» What you should do: Lines from the one with "The height and width of the screenshot is (720, 1280)." through the end of the listing below should be set down exactly, with no other line included.

» Data records:
:::::
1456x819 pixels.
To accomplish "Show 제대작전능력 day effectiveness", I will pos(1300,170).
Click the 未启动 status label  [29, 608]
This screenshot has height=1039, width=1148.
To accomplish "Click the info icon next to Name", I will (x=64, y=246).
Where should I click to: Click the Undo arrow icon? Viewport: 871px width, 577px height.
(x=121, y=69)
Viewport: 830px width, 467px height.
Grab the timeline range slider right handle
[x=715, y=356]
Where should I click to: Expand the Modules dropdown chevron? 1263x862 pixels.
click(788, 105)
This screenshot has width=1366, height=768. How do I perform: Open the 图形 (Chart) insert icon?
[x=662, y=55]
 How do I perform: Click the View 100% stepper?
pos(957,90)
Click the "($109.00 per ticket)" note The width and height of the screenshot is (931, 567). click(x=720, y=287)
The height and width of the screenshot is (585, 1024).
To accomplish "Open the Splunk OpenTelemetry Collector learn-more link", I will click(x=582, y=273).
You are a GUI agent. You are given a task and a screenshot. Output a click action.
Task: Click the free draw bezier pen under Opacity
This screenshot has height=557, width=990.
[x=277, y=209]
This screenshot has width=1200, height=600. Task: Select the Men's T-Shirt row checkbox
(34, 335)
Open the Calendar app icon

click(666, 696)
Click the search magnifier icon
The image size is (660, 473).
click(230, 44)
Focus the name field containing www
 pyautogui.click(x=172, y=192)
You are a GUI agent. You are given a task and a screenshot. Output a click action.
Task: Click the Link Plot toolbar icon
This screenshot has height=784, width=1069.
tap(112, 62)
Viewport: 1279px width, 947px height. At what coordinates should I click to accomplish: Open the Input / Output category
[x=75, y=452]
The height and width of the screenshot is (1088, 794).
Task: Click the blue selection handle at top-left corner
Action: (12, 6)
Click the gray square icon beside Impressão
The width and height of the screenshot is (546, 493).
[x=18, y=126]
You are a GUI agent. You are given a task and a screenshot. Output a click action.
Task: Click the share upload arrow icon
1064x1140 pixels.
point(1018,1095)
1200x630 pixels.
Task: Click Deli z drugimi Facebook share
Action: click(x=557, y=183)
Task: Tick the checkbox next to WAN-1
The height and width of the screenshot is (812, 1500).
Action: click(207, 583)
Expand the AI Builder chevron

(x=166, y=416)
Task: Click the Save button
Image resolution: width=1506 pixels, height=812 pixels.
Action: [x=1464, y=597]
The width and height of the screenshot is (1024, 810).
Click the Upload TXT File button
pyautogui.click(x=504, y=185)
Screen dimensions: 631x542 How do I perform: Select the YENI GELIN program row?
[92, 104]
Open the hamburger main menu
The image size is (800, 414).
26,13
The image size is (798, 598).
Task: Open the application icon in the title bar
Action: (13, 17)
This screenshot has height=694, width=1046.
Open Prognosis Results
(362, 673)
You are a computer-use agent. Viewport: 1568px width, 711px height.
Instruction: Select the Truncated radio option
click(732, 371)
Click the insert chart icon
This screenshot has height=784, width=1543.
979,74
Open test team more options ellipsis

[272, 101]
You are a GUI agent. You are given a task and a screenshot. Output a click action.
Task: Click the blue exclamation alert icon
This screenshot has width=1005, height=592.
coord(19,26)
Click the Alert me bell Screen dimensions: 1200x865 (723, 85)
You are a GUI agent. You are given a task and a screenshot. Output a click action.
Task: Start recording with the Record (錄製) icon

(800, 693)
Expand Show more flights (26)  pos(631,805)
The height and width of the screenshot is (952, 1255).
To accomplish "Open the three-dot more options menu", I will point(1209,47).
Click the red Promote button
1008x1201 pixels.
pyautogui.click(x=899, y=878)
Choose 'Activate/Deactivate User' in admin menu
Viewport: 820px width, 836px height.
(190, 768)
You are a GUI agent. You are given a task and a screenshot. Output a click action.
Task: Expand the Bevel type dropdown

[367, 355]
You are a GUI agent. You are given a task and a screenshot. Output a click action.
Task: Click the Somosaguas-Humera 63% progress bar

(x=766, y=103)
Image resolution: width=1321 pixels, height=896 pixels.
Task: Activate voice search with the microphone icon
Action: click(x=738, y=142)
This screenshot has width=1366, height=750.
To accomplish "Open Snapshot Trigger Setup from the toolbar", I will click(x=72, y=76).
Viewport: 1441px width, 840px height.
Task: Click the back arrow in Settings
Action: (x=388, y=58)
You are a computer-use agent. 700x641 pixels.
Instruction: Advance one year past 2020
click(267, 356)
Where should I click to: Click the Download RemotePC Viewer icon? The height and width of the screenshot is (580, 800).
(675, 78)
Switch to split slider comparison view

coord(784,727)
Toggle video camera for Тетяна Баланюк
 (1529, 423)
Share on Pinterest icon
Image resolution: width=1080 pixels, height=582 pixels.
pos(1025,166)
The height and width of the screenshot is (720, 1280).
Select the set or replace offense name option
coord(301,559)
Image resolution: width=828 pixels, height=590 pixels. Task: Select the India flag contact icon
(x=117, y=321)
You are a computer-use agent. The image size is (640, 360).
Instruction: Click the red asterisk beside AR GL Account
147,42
:::::
» Answer to the exercise:
The height and width of the screenshot is (720, 1280).
Select the set or replace offense name option
coord(301,559)
Image resolution: width=828 pixels, height=590 pixels. Task: Select the India flag contact icon
(x=117, y=321)
You are a computer-use agent. The image size is (640, 360).
Instruction: Click the red asterisk beside AR GL Account
147,42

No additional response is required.